#### [The data]
· · · · ·

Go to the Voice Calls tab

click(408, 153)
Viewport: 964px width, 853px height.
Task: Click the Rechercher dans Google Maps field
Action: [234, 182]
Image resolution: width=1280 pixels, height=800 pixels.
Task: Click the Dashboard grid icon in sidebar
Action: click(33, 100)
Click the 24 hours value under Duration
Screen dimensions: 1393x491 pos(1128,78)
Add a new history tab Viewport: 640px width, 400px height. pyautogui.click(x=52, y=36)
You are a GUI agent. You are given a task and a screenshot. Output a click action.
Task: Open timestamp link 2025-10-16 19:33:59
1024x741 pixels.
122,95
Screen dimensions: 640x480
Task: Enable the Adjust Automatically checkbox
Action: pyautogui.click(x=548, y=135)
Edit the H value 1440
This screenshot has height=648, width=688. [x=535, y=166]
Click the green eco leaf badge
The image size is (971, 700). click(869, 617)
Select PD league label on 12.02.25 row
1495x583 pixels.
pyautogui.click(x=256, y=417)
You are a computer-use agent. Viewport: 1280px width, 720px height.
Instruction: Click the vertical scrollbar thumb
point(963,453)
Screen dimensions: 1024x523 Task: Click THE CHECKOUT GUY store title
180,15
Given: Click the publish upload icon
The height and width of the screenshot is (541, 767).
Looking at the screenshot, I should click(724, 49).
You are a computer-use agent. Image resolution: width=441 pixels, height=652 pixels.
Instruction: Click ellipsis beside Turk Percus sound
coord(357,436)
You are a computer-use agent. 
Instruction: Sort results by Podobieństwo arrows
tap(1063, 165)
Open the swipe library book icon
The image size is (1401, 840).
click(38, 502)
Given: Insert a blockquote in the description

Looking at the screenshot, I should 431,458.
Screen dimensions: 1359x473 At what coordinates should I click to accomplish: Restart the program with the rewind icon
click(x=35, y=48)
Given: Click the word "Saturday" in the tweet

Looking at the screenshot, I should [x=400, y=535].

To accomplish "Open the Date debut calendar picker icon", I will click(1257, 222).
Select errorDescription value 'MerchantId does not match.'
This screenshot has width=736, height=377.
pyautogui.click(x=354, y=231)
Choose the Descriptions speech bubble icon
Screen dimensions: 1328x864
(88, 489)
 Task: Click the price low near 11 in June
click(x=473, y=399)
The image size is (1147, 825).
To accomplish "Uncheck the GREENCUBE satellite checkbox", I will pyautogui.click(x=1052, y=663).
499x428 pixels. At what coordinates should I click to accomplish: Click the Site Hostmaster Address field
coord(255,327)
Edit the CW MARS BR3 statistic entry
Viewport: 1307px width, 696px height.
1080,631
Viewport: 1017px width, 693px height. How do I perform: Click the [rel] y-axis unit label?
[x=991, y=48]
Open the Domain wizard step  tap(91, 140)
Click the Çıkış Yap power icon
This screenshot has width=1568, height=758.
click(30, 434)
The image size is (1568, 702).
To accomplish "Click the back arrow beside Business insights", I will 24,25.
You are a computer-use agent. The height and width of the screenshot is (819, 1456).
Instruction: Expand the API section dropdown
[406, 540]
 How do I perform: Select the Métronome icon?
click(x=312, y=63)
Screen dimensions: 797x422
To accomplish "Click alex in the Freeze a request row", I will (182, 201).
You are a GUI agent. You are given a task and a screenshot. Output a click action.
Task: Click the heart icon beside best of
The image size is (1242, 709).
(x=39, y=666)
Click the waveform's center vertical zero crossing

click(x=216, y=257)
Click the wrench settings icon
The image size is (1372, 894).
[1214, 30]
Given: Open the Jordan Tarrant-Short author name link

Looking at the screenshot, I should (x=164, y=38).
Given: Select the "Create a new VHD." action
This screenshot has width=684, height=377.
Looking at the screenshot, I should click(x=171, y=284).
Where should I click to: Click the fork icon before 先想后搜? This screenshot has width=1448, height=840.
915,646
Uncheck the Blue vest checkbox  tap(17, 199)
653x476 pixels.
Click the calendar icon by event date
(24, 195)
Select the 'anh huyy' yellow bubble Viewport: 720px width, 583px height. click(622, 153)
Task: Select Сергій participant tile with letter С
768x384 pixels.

· · · · ·

#### [Requirement]
Which lines in the data above hold the word "computer"? Return each of them.

#### [Answer area]
You are a computer-use agent. Viewport: 1280px width, 720px height.
You are a computer-use agent. Image resolution: width=441 pixels, height=652 pixels.
You are a computer-use agent. 
You are a computer-use agent. The height and width of the screenshot is (819, 1456).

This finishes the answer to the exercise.